### Texto proporcionado:
::::
Manuel Gálvez - Una nueva visión de Grecia



PARA quien ha tenido la felicidad de conocer Grecia, aunque sea sólo Atenas, no hay placer espiritual comparable al de leer un bello libro, o unas bellas páginas, sobre aquella tierra sagrada. El tema es de una riqueza tan extraordinaria que no se agotará jamás. El alma sensible que desde la Acrópolis ateniense — el lugar de más perfecta belleza que hay en el mundo — con-templa el panorama del Ática, recibe, en con-fuso amontonamiento, tantas sensaciones y su-gestiones que le es casi imposible analizarlas y explicarlas.     Aparte de los recuerdos de la Historia, y del sonido con que en nuestra alma repercuten los nombres de esos lugares — el Himeto, Salamina, el Pentélico —, allí en la Acrópolis nos parece tener ante los ojos la esencia de nuestra civilización. Nos sentimos insignificantes en presencia de aquella belleza incomparable. Una rara serenidad y un inesperado bienestar nos penetra(n). Pero junto a unas pocas sensaciones claras, entran en nos-otros numerosas ideas y sugestiones que no lo-gramos definir. Por esto, buscamos en los libros la revelación de lo que hemos experimentado. Un escritor nos muestra alguna de nuestras sensaciones; otro nos explica y aclara tal cual idea que no conseguíamos fijar; éste nos recuerda los paisajes y las sugestiones que de ellos se desprenden; aquél analiza su emoción: hace un examen de conciencia frente a las ruinas ilustres. Unas horas en la colina sagrada son, para todo ser sensible y espiritual, uno de los más bellos y profundos momentos de nuestra vida. En los libros sobre Grecia revivimos esos momentos, y casi sin repetir nuestras sensaciones. Cada escritor agrega algo diferente a nuestro conocimiento de la Grecia. Cada escritor nos hace amar a aquella tierra por un motivo distinto, que suele coincidir con el nuestro.
::::
### Entradas:
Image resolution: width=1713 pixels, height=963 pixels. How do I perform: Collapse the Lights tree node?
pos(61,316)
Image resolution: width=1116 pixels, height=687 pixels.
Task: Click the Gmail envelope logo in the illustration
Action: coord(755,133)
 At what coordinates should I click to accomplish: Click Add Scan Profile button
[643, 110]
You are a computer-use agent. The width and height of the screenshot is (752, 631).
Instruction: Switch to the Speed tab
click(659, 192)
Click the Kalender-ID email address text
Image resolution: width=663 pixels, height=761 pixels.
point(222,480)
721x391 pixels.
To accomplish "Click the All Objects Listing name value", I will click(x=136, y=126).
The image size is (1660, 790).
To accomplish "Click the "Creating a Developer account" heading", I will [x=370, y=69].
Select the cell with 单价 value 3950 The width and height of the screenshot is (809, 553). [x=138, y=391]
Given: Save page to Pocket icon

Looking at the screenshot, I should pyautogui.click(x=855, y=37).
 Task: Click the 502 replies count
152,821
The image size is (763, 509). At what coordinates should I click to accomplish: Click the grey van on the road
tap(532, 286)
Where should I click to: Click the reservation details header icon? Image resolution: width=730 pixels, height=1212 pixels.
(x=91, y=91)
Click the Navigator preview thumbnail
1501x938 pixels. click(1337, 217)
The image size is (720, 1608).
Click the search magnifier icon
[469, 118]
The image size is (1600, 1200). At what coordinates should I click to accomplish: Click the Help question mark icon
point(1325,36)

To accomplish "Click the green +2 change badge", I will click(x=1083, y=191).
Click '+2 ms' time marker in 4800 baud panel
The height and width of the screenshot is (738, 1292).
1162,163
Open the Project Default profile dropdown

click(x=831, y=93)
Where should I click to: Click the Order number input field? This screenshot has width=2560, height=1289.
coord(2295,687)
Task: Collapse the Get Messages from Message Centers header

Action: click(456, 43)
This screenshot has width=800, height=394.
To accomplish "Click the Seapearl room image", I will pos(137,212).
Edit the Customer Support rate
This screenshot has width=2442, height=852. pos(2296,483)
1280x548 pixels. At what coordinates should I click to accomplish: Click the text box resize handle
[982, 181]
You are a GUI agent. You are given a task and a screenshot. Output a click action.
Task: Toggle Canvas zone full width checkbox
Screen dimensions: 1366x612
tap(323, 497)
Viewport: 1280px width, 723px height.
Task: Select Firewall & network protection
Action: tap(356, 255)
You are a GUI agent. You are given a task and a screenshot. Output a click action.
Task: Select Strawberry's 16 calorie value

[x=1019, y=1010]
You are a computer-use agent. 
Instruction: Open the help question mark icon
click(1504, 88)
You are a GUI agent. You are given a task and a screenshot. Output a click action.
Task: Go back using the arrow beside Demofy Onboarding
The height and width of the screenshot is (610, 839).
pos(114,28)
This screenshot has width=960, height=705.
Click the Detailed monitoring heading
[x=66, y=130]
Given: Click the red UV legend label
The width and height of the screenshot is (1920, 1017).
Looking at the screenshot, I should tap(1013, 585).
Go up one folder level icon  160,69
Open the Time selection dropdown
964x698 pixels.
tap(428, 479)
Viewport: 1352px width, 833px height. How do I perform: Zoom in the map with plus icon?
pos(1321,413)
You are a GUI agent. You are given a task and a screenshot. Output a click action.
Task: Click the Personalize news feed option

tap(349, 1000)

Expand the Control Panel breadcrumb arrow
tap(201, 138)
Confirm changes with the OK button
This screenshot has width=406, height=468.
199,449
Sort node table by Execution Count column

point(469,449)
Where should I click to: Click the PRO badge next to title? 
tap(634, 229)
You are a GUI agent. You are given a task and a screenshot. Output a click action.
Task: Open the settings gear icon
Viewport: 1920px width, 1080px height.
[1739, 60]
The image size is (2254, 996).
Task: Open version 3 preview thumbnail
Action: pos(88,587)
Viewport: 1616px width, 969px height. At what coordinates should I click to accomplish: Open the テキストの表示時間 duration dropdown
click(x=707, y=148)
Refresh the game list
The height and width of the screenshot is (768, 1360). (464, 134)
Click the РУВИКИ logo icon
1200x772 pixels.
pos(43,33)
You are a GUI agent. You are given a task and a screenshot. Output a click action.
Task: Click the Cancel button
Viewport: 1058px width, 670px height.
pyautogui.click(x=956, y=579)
::::
### Instrucción:
Prosigue el texto sobre Grecia a partir de su última oración. El listado no interviene en nada de esto.

### Respuesta:
Esto es tan cierto, que, entre la vasta bibliografía sobre ’Grecia, no hay dos espíritus que hayan sentido exactamente lo mismo. Charles Maurras, en un pequeño volumen que luego constituyó lo más importante de “Anthinea”, dedicó a los Propileos, al Partenón y al Erechteion algunas de las más perfectas frases que se han escrito en francés; nos relató su entusiasmo que le llevara a besar una columna de los Propileos y dedujo del espectáculo de las ruinas sublimes, algunas ideas esenciales, Luis Bertrand, en “La Grèce du soleil et des paysages“, nos mostró cómo el encanto de Grecia está principalmente en la naturaleza; y sin desconocer la belleza del Partenón y de los Propileos, cree que ellos no serían lo que son en otro sitio; y así dice, hablando de Fidias: “La obra maestra realizada fue el encuentro de un gran artista y de un gran paisaje”. Henri Brèmond, después de una desilusión inicial, llegó a sentir “Le charme d’Athènes” y el trascendente significado que para la inteligencia y el corazón de un artista tienen aquellas columnas decapitadas. André Beaunier no hizo frente a las ruinas su examen de conciencia de estético, pero nos dió sus finas sensaciones de artista en “Le sourire d’Athèna”. Maurice Barrés analizó su confusión en la Acrópolis ateniense, y reconociendo que la perfección del arte griego era un hecho, aunque, al afirmarla, él se negaba a sí mismo, fue a encontrar en Esparta su entusiasmo. Albert Thibaudet nos ha presentado un visión sintética de Grecia — rutas, mares, montañas — y algunas ideas que se dijeran inspiradas por Maurras:   “La      Grecia se        ofrece a nosotros, desde el fondo de las edades, llevando la imagen del orden”. Y Georges Duhamel, humano siempre, se ha interesado por los actuales griegos, y sin dejar de sentir la belleza de los mármoles y de los paisajes, exclama: “¡Yo volveré, tierra sagrada! Yo volveré a soñar, más tarde, en tus riberas! Más tarde, cuando tenga el mirar menos inquieto, el espíritu menos ávido, el corazón menos caliente. Más tarde, cuando pueda, sin arrepentirme, apartarme de la vida, que es mi reino”.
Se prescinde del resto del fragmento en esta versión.